Frame shift mutation-induced ATI influence on the microbiome
Note : this project is inactive as of October 2019.
This project is part of the Université Laval / Université Côte-d'Azur research partnership.
LThe aim of this project is to pinpoint genetic variants found in nordic population that could influence the gut micriobiota composition and to develop a fish experimental model in which we can control factors that modulate host-microbiota functional interactions and measure their impacts. We previously identified a new molecular mechanism (frameshift mutation-induced alternative translation initiation, fsATI) which induces human disease (Royal et al, 2018, under review in Nature Communications). We found that frameshift mutations downstream of the first start codon can lead to alternative translation initiation to produce a second protein which can carry the pathophysiological function. This mechanism was shown to be relevant in multimeric channels where a fsATI mutation in TRESK was linked to migraine. We postulate that this mechanism could be widespread in nature.
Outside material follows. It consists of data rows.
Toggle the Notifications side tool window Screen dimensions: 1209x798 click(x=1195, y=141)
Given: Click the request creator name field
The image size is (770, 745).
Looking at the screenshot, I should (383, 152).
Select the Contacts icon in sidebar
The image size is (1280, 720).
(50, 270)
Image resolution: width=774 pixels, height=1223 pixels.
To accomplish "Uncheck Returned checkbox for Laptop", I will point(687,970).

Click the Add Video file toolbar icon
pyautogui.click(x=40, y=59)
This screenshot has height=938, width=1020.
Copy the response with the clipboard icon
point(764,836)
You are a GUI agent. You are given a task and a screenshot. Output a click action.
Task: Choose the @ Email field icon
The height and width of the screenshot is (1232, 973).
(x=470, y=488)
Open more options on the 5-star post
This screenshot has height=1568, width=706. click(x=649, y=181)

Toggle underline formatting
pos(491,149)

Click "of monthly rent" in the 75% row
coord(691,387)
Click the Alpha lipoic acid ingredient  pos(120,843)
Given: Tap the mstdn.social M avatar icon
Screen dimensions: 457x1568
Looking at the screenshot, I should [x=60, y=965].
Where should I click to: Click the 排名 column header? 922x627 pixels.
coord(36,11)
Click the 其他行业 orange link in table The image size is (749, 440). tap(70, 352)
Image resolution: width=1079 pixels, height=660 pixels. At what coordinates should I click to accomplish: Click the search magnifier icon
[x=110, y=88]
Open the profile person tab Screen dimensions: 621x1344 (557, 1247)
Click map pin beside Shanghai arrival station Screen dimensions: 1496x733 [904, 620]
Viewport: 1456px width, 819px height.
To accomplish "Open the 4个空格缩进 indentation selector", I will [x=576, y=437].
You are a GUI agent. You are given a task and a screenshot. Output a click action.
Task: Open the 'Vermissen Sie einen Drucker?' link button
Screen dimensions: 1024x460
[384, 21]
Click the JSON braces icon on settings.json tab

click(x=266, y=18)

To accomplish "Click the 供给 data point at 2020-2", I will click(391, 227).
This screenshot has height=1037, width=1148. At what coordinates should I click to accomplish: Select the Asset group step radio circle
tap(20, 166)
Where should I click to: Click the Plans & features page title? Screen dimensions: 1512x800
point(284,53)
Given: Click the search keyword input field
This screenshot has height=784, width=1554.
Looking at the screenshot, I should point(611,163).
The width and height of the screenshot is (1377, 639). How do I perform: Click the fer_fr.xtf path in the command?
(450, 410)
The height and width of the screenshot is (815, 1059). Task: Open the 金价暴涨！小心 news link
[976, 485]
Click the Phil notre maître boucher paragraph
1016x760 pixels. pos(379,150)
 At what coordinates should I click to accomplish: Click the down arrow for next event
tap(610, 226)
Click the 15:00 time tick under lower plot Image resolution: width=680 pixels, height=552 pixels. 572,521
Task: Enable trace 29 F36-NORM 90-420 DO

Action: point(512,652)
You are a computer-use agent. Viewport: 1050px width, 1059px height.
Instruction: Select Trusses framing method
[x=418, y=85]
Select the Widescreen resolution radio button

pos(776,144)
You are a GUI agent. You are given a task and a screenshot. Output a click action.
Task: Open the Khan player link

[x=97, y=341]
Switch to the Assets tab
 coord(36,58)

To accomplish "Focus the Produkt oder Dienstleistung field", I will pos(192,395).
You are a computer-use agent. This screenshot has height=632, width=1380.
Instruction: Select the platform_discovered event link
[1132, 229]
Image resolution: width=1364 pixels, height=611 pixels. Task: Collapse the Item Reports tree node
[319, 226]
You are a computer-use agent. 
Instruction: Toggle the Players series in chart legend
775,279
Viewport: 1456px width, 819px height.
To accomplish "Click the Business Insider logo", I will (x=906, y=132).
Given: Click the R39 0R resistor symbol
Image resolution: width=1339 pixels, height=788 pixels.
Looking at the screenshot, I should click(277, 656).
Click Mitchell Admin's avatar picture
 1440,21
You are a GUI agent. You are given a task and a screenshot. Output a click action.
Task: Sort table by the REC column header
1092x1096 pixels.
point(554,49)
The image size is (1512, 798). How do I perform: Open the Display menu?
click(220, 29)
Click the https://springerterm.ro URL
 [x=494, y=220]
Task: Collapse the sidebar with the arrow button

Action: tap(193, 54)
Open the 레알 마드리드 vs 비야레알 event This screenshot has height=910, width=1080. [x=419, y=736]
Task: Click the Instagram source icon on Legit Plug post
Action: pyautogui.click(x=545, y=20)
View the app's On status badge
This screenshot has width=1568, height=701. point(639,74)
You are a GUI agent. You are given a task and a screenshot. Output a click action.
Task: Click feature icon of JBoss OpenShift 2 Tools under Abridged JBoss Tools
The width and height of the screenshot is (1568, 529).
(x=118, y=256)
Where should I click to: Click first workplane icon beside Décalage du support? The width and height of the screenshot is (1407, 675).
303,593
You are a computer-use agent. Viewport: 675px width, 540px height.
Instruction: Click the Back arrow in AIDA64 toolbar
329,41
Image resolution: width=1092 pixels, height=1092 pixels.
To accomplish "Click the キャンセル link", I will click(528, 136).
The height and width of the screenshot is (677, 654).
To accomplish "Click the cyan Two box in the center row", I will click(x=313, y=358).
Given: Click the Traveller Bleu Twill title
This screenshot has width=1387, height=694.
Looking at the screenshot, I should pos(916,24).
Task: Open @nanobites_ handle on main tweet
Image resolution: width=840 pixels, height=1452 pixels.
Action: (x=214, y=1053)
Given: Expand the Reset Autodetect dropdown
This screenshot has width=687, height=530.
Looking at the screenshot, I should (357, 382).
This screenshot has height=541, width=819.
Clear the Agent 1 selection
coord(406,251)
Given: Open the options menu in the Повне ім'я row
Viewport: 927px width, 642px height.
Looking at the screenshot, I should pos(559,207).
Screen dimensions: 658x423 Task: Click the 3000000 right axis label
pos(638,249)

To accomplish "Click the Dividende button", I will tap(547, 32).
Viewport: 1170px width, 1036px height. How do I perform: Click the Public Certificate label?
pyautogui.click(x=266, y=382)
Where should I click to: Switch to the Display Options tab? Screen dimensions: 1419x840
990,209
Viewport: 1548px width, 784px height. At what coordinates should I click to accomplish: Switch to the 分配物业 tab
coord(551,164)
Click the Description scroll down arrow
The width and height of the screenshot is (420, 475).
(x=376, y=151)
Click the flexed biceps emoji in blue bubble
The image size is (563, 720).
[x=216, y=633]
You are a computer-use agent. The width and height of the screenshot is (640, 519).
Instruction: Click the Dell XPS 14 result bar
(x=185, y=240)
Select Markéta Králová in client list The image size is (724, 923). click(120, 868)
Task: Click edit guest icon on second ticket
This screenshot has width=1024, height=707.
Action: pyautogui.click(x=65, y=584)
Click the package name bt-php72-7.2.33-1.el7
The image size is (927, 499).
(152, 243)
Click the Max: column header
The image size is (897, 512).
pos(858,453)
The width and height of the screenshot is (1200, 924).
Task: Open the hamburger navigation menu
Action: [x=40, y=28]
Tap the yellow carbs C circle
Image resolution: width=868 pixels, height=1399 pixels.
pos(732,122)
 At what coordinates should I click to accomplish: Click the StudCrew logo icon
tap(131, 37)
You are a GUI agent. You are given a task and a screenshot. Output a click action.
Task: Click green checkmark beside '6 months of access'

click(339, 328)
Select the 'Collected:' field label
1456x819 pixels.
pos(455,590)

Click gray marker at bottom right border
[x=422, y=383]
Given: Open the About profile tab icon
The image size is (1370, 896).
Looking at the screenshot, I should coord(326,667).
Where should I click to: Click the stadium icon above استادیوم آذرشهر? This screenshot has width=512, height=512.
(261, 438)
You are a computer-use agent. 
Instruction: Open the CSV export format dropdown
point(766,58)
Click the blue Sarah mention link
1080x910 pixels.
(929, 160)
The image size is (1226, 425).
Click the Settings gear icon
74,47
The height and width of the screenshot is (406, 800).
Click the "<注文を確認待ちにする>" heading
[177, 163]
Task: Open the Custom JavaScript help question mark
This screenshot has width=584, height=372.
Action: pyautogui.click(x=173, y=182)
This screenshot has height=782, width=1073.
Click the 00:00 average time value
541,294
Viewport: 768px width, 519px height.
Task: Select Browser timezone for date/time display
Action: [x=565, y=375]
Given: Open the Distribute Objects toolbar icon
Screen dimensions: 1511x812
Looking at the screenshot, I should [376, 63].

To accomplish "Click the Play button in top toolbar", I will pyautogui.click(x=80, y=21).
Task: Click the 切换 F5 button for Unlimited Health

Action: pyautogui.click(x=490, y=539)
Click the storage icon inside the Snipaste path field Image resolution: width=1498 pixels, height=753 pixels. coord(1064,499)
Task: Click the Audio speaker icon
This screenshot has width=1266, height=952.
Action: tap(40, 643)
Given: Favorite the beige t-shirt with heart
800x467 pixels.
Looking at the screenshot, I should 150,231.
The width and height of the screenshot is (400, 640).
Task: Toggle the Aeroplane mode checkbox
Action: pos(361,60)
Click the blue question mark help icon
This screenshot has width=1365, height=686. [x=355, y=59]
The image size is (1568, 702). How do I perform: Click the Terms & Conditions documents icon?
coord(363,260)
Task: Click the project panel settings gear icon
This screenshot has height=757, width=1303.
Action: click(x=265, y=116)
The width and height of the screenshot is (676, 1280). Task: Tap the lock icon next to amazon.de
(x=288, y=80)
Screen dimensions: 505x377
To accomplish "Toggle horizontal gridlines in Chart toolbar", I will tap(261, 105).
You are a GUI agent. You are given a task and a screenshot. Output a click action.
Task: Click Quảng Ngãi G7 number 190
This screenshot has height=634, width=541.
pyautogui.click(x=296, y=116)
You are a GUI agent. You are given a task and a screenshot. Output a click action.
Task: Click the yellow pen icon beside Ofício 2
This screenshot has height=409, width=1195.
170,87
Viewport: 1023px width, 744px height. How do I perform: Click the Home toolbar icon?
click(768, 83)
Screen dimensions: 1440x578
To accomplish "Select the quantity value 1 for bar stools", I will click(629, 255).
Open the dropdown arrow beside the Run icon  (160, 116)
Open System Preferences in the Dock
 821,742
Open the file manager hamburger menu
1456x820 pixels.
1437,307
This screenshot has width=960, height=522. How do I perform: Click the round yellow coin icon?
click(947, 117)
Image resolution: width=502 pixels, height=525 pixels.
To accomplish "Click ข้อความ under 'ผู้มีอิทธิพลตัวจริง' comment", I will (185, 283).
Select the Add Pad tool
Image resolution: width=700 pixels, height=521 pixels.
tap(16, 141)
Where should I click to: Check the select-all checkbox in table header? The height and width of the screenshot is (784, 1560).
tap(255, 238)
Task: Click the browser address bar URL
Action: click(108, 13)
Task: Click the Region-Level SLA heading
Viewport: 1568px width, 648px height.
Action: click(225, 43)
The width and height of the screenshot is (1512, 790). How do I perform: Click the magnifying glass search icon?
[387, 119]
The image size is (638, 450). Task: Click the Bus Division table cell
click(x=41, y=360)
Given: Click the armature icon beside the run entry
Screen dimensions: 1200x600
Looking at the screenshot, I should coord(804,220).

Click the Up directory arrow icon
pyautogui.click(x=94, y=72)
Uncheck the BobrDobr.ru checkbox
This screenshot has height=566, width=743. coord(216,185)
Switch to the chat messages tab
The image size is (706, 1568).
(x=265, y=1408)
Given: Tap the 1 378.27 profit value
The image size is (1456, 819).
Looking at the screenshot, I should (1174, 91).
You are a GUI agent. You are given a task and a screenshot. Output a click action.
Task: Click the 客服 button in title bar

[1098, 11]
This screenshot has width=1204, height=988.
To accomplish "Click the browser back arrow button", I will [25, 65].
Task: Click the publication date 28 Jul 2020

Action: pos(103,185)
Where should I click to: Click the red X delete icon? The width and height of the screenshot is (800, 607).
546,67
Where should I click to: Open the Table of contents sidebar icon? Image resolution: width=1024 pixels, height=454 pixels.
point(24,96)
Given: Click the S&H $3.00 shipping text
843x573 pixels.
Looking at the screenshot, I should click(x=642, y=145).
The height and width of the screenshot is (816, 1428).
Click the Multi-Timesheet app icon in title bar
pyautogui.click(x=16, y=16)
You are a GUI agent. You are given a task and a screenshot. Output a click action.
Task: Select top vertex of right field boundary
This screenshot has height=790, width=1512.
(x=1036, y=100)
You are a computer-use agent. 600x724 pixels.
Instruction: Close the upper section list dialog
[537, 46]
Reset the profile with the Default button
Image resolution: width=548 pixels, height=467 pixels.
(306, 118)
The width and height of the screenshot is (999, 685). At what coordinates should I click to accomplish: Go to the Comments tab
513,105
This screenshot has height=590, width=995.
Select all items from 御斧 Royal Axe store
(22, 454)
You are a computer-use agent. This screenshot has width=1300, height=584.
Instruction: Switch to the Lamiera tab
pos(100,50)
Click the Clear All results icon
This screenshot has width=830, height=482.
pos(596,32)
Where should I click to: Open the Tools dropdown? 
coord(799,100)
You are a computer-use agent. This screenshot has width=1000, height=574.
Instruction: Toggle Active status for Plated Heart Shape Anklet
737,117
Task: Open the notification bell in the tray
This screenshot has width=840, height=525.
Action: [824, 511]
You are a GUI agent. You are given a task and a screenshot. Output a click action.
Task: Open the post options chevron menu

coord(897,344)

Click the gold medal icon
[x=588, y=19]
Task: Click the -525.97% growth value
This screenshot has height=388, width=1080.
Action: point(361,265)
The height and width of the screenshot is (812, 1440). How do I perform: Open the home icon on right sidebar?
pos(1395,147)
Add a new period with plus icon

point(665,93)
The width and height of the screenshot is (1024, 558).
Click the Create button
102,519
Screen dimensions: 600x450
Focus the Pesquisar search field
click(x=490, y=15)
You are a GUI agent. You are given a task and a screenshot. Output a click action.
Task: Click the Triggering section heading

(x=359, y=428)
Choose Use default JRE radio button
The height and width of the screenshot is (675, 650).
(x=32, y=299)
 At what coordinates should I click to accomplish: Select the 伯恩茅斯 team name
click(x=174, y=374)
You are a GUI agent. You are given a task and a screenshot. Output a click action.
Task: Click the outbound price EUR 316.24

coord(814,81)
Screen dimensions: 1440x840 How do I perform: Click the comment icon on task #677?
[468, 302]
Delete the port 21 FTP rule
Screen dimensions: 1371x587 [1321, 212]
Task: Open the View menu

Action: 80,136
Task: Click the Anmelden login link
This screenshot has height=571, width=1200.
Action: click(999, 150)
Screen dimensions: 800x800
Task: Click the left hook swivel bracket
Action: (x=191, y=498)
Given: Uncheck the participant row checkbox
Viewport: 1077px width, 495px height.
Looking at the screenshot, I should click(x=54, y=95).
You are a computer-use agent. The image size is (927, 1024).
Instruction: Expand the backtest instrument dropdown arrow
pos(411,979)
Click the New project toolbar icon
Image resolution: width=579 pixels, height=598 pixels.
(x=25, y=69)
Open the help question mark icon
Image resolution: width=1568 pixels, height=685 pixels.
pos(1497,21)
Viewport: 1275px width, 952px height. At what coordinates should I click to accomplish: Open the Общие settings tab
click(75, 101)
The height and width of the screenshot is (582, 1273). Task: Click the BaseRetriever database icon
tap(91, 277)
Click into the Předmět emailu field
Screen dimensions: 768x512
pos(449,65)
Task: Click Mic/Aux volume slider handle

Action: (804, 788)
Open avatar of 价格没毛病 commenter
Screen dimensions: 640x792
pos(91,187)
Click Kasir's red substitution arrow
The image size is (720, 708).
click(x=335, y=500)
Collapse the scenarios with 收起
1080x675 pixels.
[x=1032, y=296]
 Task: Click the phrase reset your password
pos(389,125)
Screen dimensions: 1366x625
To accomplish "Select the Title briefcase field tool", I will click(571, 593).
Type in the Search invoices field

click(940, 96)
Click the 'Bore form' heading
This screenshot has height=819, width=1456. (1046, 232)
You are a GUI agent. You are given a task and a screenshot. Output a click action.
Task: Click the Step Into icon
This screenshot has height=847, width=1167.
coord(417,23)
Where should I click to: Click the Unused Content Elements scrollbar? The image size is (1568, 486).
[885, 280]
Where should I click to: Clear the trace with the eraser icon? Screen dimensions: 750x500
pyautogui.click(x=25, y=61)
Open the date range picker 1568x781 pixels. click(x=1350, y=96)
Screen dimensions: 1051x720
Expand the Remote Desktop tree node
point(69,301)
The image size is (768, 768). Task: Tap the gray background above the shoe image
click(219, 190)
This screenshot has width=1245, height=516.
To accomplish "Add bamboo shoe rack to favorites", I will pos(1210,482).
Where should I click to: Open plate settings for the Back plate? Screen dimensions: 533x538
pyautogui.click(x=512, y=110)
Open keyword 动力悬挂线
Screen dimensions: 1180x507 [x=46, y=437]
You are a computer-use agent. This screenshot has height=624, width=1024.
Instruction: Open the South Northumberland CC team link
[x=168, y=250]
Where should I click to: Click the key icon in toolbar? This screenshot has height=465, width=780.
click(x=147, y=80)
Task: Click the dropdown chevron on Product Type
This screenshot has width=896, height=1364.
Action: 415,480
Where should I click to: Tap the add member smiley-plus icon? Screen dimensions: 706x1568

It was also shown that ion channels can impact the microbiome (Fuante and Christianson, 2016). Thus we plan to test the impact of putative fsATI variants of ion channels on the composition of a model organism microbiote, the Zebrafish. To do so, we will first analyze exome sequencing datasets produced with nordic populations (Moltke et al., 2014 and Manousaki et al., 2016) to target fsATI variants with potential impacts on the microbiome. Then, we will apply a scoring approach to target the mutations that are the most likely to be biologically relevant. These mutants will be then tested on the Zebrafish model using an optogenetic approach as described in SN project 3.7. Considering that the intestinal microorganisms have been shown to play an important role in physical and mental health, we believe this project will be an important contribution to the understanding of these complex interactions.